Virtual memory
Every process believes it owns a flat, contiguous address space from zero to a few terabytes. It doesn't. Virtual memory is the kernel's lie, signed and notarised in hardware by the MMU, that lets dozens of processes share one finite stick of DRAM without any of them knowing. Here is how the lie is told: pages, page tables, the TLB, faults, copy-on-write, swap, huge pages, and NUMA.
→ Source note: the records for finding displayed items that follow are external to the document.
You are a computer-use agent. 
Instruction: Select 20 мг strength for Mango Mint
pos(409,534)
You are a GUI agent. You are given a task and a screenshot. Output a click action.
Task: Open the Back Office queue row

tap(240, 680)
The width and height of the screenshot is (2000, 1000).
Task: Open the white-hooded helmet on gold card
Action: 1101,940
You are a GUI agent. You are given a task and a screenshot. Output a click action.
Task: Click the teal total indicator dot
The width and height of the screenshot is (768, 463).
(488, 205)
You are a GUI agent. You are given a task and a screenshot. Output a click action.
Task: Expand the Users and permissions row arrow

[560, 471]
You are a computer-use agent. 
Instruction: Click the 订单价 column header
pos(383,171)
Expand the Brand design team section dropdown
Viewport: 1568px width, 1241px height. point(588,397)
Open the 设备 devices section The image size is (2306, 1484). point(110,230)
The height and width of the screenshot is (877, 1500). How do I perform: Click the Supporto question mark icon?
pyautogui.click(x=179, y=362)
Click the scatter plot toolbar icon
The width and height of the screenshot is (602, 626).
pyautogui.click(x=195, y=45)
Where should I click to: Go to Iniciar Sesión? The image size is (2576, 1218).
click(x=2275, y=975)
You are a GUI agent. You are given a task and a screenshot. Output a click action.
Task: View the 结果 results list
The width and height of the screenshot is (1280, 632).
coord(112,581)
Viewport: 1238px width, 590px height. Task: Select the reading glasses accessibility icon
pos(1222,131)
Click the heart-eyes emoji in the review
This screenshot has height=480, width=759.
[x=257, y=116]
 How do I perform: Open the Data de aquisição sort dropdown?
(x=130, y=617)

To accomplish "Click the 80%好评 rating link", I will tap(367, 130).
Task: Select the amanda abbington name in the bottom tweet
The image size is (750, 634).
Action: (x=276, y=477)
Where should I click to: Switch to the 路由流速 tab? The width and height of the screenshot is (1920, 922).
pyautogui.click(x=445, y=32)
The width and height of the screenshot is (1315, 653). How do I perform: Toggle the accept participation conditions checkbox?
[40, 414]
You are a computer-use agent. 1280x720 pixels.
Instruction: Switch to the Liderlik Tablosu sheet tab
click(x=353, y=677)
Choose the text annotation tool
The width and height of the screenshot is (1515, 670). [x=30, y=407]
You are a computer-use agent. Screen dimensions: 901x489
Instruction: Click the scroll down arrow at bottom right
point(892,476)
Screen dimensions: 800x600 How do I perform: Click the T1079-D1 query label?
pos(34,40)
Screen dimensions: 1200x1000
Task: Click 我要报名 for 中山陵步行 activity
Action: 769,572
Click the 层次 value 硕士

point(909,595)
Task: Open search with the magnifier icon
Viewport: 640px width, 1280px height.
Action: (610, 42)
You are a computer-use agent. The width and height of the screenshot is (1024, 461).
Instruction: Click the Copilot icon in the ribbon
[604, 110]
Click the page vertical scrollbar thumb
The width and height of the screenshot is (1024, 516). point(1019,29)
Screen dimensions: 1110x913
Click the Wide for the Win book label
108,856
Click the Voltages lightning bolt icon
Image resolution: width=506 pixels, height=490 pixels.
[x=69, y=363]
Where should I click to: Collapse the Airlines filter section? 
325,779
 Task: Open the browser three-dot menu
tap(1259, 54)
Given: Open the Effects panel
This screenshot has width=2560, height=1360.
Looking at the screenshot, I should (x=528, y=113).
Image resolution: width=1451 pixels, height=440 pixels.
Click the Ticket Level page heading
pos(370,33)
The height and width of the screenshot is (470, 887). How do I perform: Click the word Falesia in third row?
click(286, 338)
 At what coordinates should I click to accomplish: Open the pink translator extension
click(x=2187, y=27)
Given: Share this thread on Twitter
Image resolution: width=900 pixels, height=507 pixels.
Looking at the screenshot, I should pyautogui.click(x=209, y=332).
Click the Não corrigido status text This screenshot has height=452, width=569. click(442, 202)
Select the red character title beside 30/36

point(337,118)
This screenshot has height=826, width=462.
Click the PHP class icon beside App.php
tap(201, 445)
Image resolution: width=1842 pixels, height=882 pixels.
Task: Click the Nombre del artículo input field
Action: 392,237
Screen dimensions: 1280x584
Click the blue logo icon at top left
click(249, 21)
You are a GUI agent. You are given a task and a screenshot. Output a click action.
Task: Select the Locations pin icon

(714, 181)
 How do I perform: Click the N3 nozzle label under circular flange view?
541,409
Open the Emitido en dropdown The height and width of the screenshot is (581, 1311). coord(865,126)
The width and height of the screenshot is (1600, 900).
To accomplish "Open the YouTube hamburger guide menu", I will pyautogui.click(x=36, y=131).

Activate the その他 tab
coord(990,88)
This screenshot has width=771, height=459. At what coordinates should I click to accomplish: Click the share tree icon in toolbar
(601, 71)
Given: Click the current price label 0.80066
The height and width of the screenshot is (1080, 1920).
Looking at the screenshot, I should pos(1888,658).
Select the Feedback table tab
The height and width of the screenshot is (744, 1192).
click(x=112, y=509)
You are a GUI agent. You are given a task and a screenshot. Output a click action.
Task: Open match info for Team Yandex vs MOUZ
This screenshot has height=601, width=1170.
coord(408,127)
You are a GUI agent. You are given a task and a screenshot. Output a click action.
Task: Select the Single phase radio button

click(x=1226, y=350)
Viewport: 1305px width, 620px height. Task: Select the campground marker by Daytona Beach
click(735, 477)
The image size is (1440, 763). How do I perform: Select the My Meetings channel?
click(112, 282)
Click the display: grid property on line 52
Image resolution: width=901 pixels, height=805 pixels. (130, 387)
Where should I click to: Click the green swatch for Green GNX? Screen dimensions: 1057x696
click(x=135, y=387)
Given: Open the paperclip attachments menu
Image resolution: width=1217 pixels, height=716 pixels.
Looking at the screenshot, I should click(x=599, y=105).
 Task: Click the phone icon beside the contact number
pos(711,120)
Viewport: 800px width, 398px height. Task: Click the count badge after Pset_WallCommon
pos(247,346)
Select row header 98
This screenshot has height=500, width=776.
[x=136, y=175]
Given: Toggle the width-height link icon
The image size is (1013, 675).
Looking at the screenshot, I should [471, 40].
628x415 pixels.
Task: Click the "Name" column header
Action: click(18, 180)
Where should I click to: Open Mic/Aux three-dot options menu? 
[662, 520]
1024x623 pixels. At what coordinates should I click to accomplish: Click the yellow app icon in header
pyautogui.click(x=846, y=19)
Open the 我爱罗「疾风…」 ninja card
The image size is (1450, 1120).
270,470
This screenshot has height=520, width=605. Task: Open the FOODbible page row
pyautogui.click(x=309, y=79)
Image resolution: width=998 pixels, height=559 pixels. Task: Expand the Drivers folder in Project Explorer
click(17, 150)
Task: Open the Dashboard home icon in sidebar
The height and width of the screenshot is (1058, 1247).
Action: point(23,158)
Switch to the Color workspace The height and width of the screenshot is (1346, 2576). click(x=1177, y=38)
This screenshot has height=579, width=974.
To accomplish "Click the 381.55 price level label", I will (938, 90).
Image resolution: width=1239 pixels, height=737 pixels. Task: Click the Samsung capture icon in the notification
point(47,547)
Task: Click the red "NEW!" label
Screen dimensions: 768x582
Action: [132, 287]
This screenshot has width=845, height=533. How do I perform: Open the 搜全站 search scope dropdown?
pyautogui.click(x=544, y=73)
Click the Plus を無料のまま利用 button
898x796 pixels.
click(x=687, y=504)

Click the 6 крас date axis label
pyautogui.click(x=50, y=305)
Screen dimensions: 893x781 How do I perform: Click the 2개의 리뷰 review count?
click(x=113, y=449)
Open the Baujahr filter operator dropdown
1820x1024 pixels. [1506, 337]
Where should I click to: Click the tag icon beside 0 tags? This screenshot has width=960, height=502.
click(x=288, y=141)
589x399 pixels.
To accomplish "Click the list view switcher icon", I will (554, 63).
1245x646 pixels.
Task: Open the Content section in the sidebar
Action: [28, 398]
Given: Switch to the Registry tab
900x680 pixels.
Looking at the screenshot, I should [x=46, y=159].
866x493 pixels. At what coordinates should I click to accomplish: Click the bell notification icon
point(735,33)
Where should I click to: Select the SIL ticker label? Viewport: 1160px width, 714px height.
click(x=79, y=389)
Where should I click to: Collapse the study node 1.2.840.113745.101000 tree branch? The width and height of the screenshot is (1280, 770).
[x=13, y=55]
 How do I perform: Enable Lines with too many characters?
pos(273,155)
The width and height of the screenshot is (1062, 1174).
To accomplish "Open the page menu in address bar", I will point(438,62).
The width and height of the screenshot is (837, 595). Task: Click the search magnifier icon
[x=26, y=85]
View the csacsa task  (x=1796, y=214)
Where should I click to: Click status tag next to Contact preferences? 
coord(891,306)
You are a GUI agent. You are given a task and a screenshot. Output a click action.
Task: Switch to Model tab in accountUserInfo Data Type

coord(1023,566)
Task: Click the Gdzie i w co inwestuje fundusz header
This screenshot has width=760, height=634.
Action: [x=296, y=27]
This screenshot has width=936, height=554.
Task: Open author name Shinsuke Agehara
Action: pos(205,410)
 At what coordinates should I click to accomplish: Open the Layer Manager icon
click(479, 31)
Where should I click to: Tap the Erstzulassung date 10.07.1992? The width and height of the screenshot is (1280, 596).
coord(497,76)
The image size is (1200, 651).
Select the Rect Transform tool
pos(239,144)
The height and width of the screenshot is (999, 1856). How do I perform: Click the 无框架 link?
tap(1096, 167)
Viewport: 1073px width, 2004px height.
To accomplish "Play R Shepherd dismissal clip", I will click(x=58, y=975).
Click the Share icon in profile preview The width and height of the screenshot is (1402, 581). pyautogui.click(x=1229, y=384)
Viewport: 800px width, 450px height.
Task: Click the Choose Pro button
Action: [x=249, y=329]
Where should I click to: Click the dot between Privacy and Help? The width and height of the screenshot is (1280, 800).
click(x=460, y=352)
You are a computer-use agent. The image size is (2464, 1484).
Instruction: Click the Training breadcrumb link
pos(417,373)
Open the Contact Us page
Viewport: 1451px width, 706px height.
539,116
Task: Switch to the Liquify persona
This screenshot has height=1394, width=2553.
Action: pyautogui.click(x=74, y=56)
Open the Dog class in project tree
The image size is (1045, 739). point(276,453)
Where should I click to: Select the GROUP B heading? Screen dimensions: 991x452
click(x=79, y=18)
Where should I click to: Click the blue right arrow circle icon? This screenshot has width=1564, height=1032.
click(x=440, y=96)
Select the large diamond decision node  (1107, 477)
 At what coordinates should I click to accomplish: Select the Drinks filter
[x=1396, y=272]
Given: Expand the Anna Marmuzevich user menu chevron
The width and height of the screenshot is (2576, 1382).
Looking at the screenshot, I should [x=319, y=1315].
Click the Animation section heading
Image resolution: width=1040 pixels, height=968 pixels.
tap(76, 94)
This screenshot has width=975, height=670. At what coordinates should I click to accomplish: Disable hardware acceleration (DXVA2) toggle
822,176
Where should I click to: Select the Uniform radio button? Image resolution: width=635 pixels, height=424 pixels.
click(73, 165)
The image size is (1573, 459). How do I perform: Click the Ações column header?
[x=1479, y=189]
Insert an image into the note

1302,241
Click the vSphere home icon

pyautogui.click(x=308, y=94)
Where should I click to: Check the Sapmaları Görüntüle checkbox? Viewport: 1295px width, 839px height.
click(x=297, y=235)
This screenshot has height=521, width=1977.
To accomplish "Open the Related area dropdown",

The lie everyone believes.
A process running on a Linux box thinks its memory starts at address zero (well, near
zero, page zero is unmapped on purpose) and runs up to 0x7fff_ffff_ffff or
so. It thinks the stack grows down from somewhere near the top, the heap grows up from
somewhere near the bottom, and the kernel lives above the userland ceiling. None of this
is true of the actual silicon. Physical RAM is a flat array of bytes; addresses in it
start at zero and end wherever the DIMMs end. Two processes both writing to virtual
address 0x401000 are almost certainly writing to two different physical
frames.
Virtual memory is the mechanism that holds this illusion together. Every load and store a userspace program issues goes through the MMU, the memory management unit inside the CPU, which translates the virtual address into a physical one using per-process page tables that the kernel maintains. The illusion is consensual hallucination: the hardware is in on it, and the kernel is the dungeon master.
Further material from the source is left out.